• _STUDY MATERIAL_

---*---

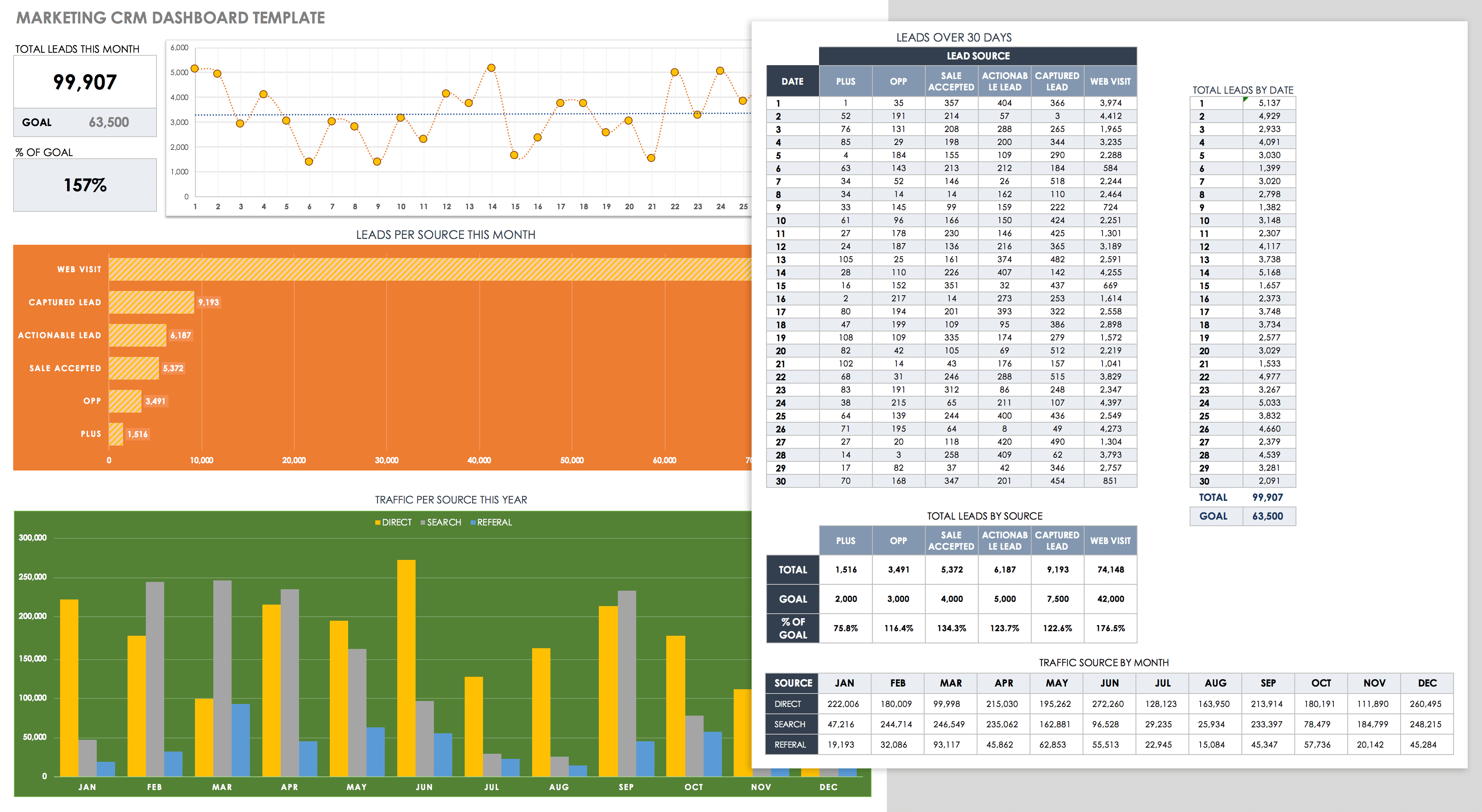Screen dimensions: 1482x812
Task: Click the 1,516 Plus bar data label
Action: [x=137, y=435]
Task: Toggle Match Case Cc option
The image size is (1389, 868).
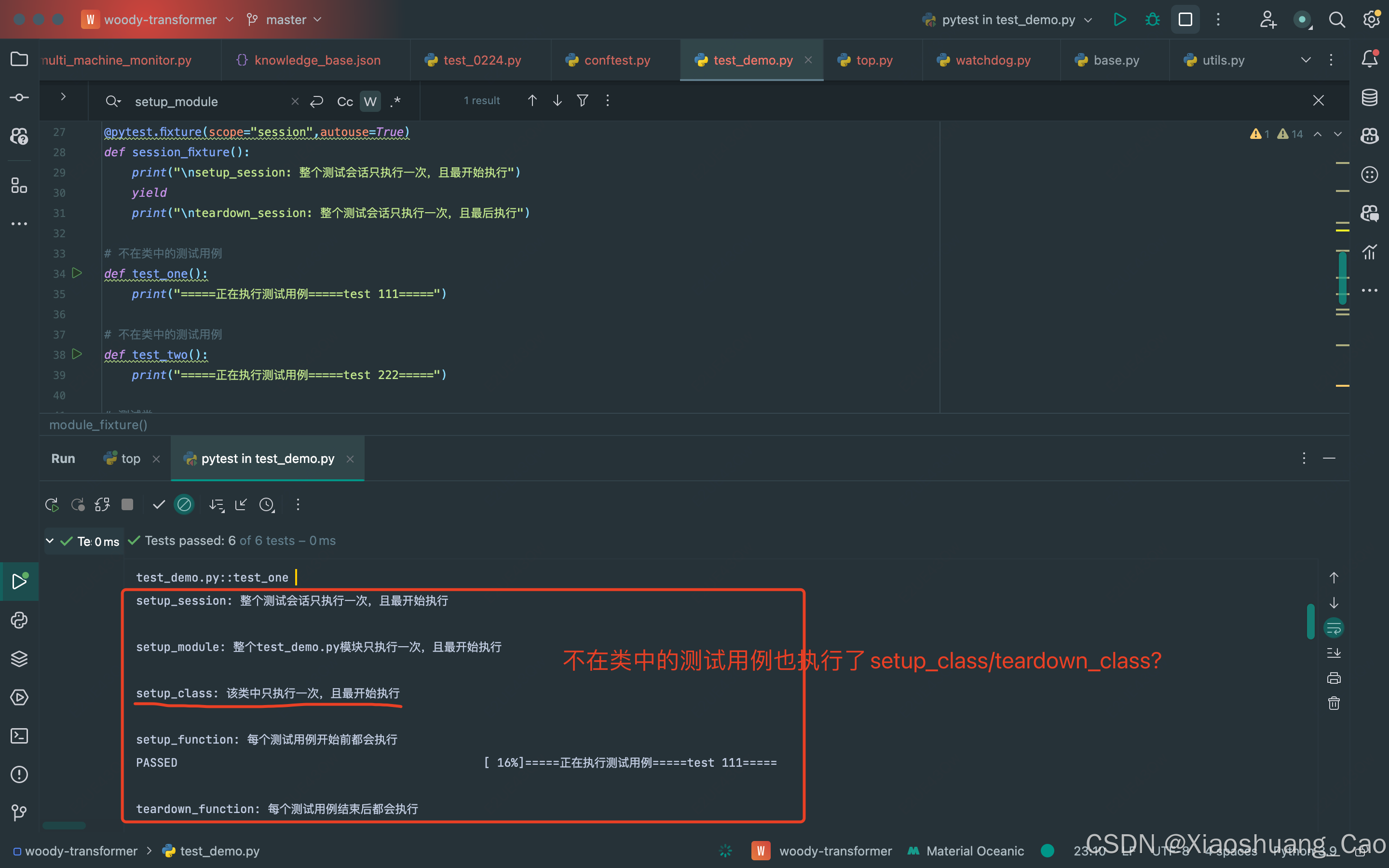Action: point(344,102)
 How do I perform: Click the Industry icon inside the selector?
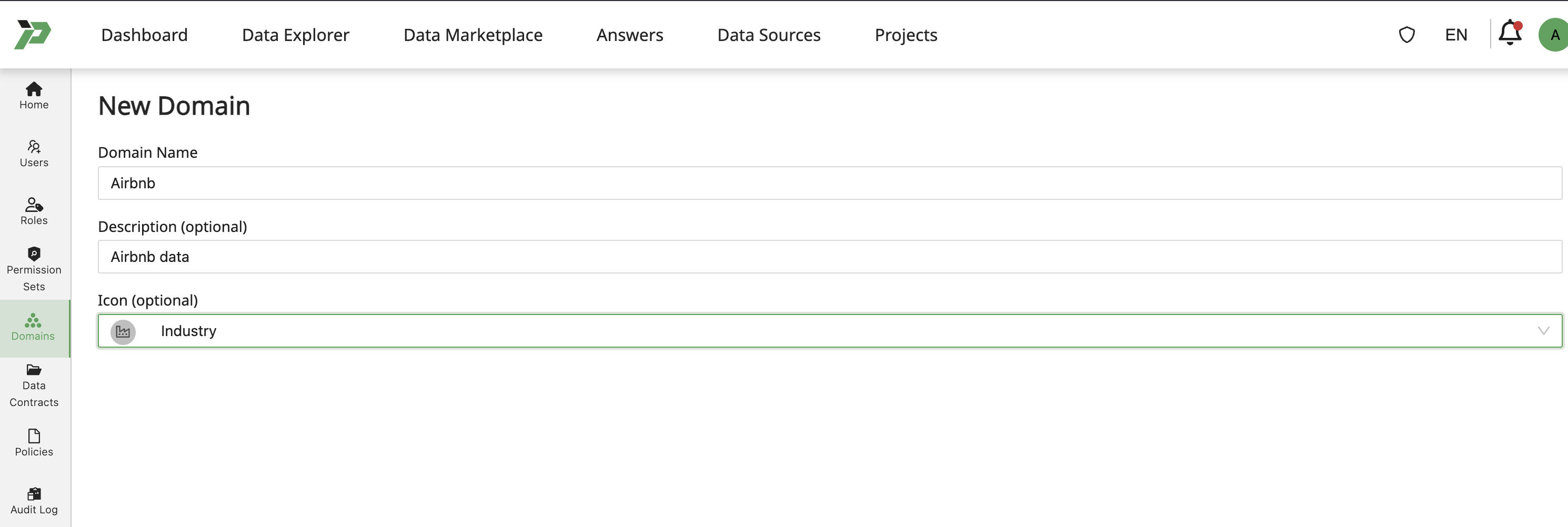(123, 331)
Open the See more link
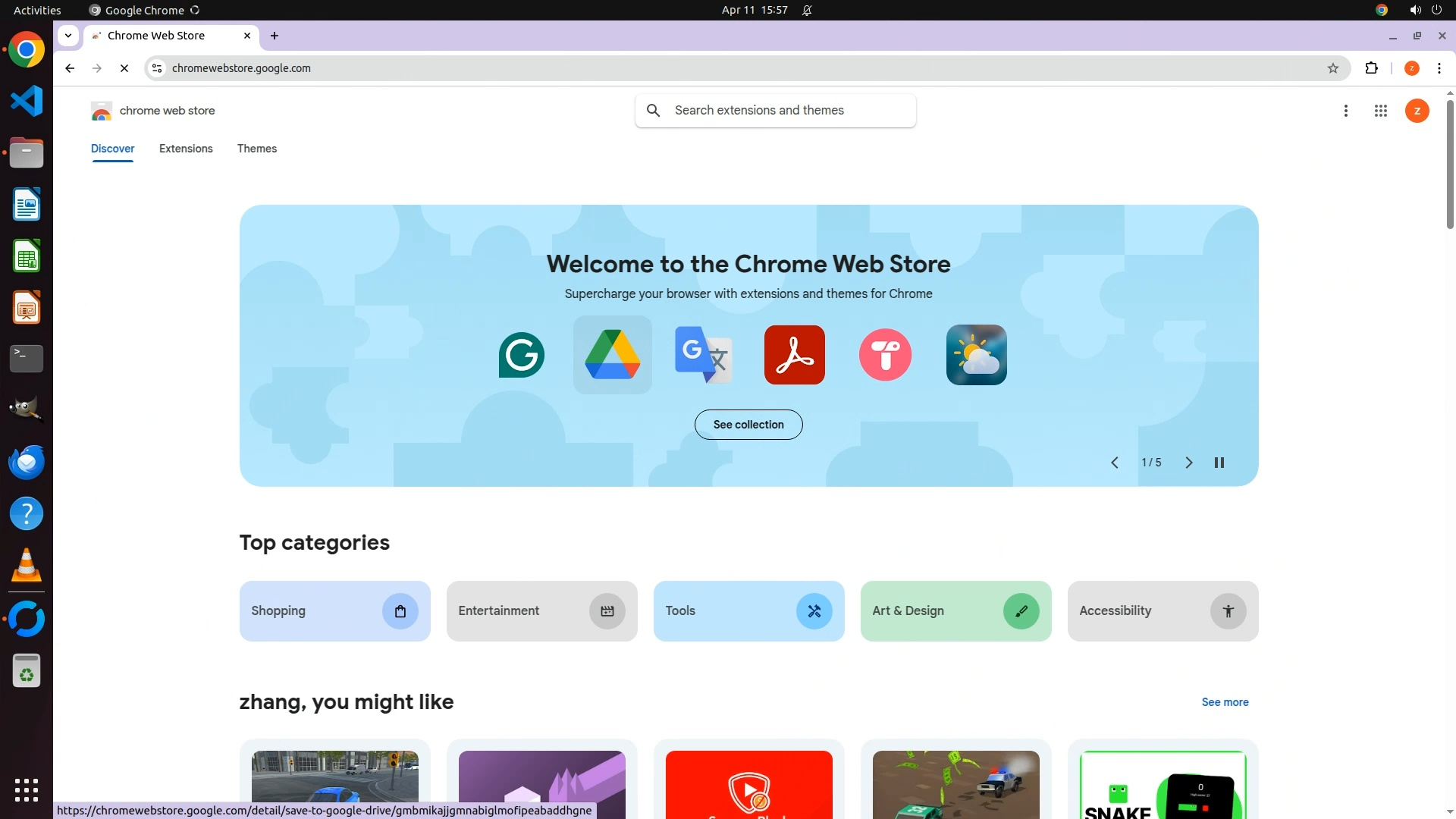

---*---

• _EXERCISE GOAL_
Omit the pictures and print again exactly the lines from the one with "Task: Toggle Match Case Cc option" through the final line of the entries, both ends included.

• _WORKED SOLUTION_
Task: Toggle Match Case Cc option
The image size is (1389, 868).
Action: point(344,102)
 How do I perform: Click the Industry icon inside the selector?
(123, 331)
Open the See more link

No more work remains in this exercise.